Peeling the tango onion


Tango means different things to different people: music, a dance, performance art, social club, business, culture, fun. And this may determine how each person approaches it.

When it comes to social tango, there appears to be a series of layers that dancers may or may not progress through - depending on their personal pursuit. Something like peeling an onion (tears and all!). Here's one way of looking at it:
  • The outer layer - the thin veneer that coats the onion. It's the initial discovery of tango - often through being dazzled by seeing others dance and thinking "I want to do that"

  • Then comes the time to take the plunge - wanting to emulate what was observed.  Numerous layers involve learning skills - posture, walk, a range of simple movement combinations useful in the milonga.  It can take years to achieve true competence.
    Can dancers be content to remain here?

  • Along with this comes further cultivation of the embrace, clear body communication, navigation, subtle leads and unhurried responses, as well as milonga etiquette.
    This begs the question: How established does the previous foundation need to be in order to progress more deeply into these layers?
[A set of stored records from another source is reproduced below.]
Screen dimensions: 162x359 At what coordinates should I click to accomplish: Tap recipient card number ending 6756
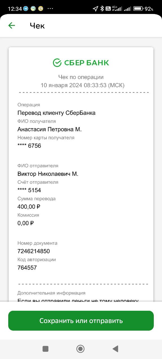tap(29, 146)
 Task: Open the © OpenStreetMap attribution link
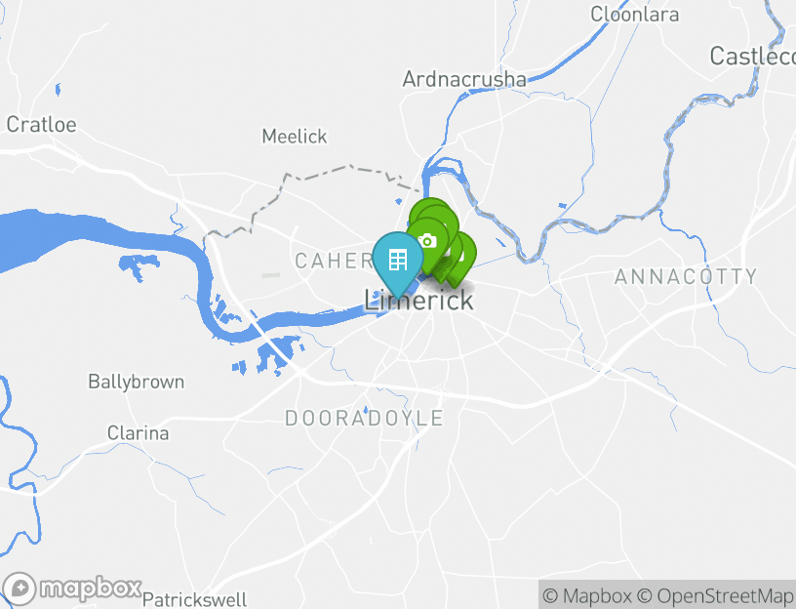pyautogui.click(x=716, y=595)
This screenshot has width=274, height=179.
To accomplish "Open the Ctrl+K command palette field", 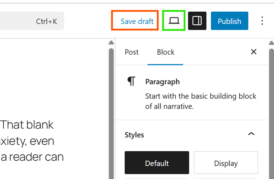I will pyautogui.click(x=32, y=21).
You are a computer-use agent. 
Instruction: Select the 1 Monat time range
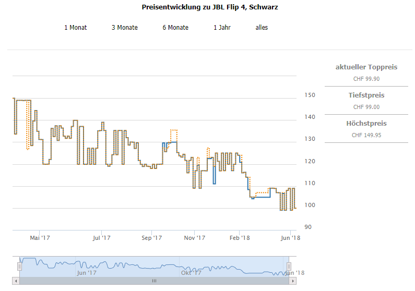pos(76,27)
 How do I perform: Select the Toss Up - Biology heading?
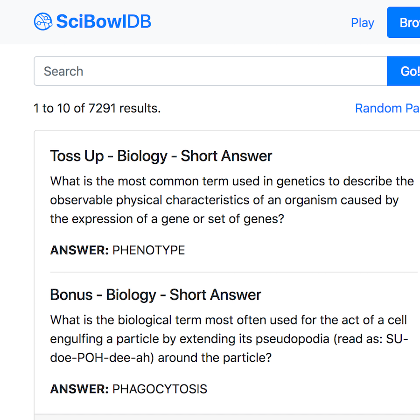click(161, 156)
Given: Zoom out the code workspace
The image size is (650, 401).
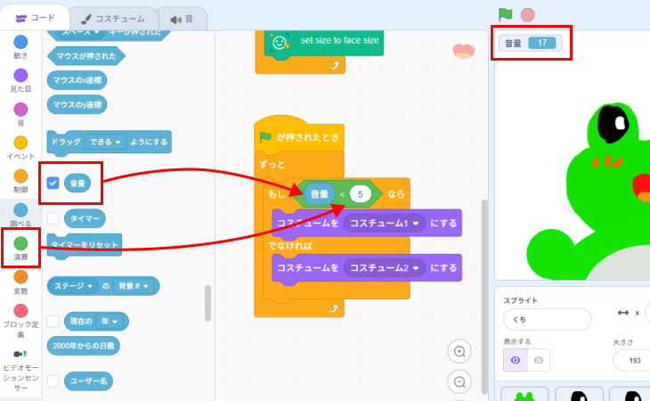Looking at the screenshot, I should click(459, 383).
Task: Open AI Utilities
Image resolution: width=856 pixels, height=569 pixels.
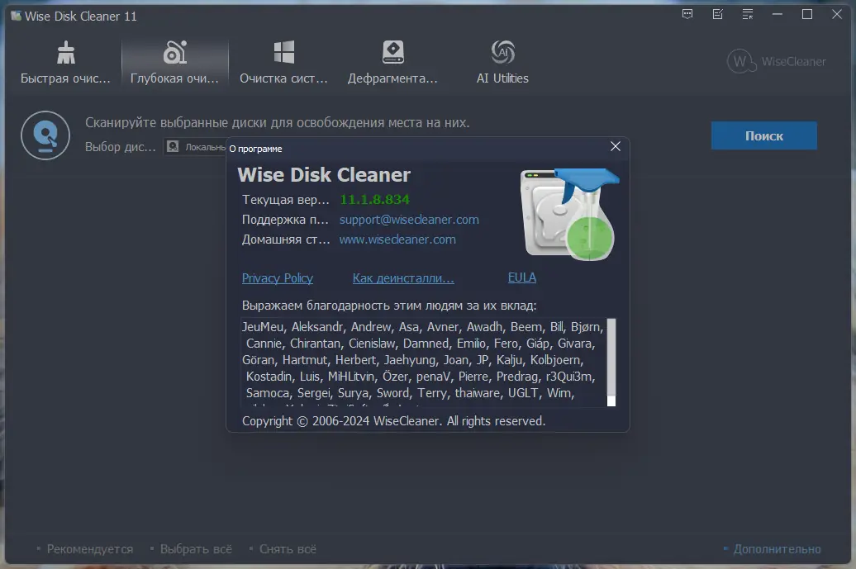Action: [x=502, y=60]
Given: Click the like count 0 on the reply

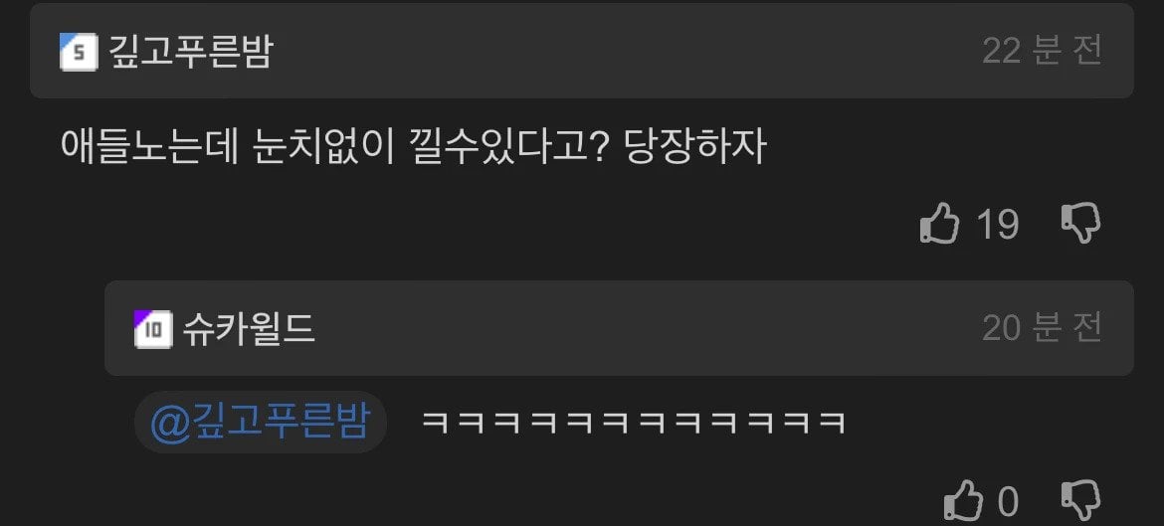Looking at the screenshot, I should tap(1008, 501).
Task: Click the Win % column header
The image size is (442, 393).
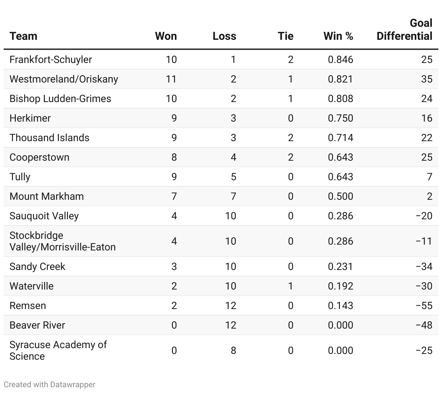Action: point(338,36)
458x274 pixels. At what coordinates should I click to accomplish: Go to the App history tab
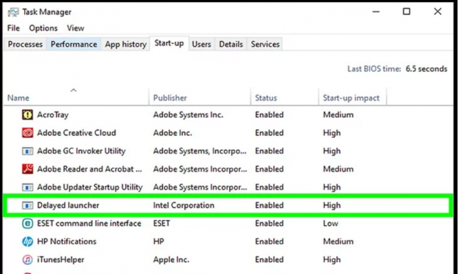click(x=126, y=44)
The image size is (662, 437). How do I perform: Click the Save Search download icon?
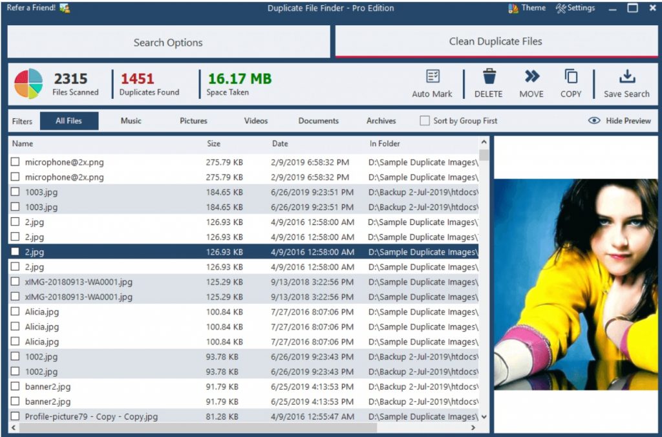[626, 77]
  • Beneath this we have an even sweeter layer: Musicality, which means using the body memory, not the head, responding intuitively to the nuances of the music; navigation that flows and is immediately responsive to any change encountered.  The earlier layers are essential for success here, because this heralds the growth of improvisation, varied dynamics and pauses. What was once familiar now starts appearing in different forms.
    Is this the layer that many dancers see as their final goal?

  • Perhaps the core has yet to be reached.  We get closer to it when we start dancing the feeling.  Moving from the external to the internal seems a good description of where this layer takes us: where we rely on the emotions evoked by the music.
    How much better is this if we also understand the lyrics?

  • I'd suggest that there's perhaps one last layer - or the core - which involves embodying the culture of tango whenever we step into a milonga.
    Is it possible to achieve this without immersing oneself in the traditional milongas of Buenos Aires?

 

It's not difficult to imagine the unpacking of matryoshka (Russian dolls) as another metaphor for tango's challenging journey of discovery.

Bob

2 comments:

  1. Tango Salon Adelaide wrote "Tango means different things to different people: a dance, performance art, social club, business, culture, fun."

    Interesting to see this list omits the one thing tango means above all else to people in e.g. Argentina.

    Music.

    ReplyDelete
  2. Quite right, Chris. Let's add it to the list.

    All the taxi drivers in BsAs talk about it. Many people we speak to there were brought up listening to it, even if they never danced.